2019-10-27 18:20:26 | ブログ短編

 僕(ぼく)の職場(しょくば)には、半月前に他(ほか)から転勤(てんきん)して来た女性がいる。僕より年下(としした)の彼女は、何かにつけて妙(みょう)に僕になれなれしく話しかけて来て――。まあ、僕には付き合っている彼女とかいないんで、別にかまわないんだけど…。
 こんなことを言うと誤解(ごかい)をまねくかもしれないが、僕は彼女に特別(とくべつ)な感情(かんじょう)などまったく無(な)く…。それは、けっして彼女に女性としての魅力(みりょく)が欠乏(けつぼう)しているというわけではなく、彼女は僕の好きなタイプじゃない、としか言いようがない。

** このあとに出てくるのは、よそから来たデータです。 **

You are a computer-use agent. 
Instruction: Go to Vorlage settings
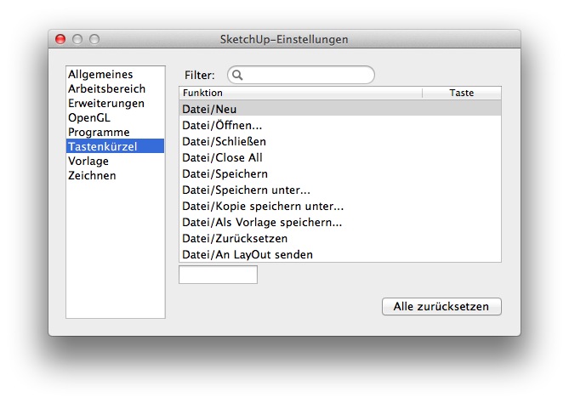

 彼女の行動(こうどう)には、恋愛的(れんあいてき)なそういう感情(かんじょう)はないのかもしれない。彼女にとってはごく普通(ふつう)のことで、僕が勝手(かって)にそう感じているだけなのかも…。
 ――つまり、まだ彼女のことがよく分からないのだ。
 僕が今、一番頭(あたま)を悩(なや)ましているのはそのことではなく、先輩(せんぱい)の嫉妬(しっと)…。この先輩、彼女に一目惚(ひとめぼ)れというか、もろタイプだったらしく、先輩の僕に対する態度(たいど)がガラリと変わってしまった。先輩が彼女にいくら話しかけても素(そ)っ気(け)なくされるのに、僕とは楽しそうにおしゃべりをしているからなのだが――。僕が付き合う気はないといくら言っても、先輩は信じてくれなくて…。もう先輩の中では、付き合っていることになっていた。
 こうなったら、彼女がどう思っているのか訊(き)くしかない。僕はそう決心(けっしん)して彼女を喫茶店(きっさてん)に呼(よ)び出した。本当(ほんとう)に、これで良かったのか? 僕は彼女が来るのを待ちながら、これから先(さき)のことをあれこれ考えていた。店の奥(おく)の席(せき)では、先輩がこっちを睨(みら)みつけている。
<つぶやき>恋愛は時として奇々怪々(ききかいかい)なものに…。彼女はどう思っているのでしょうか?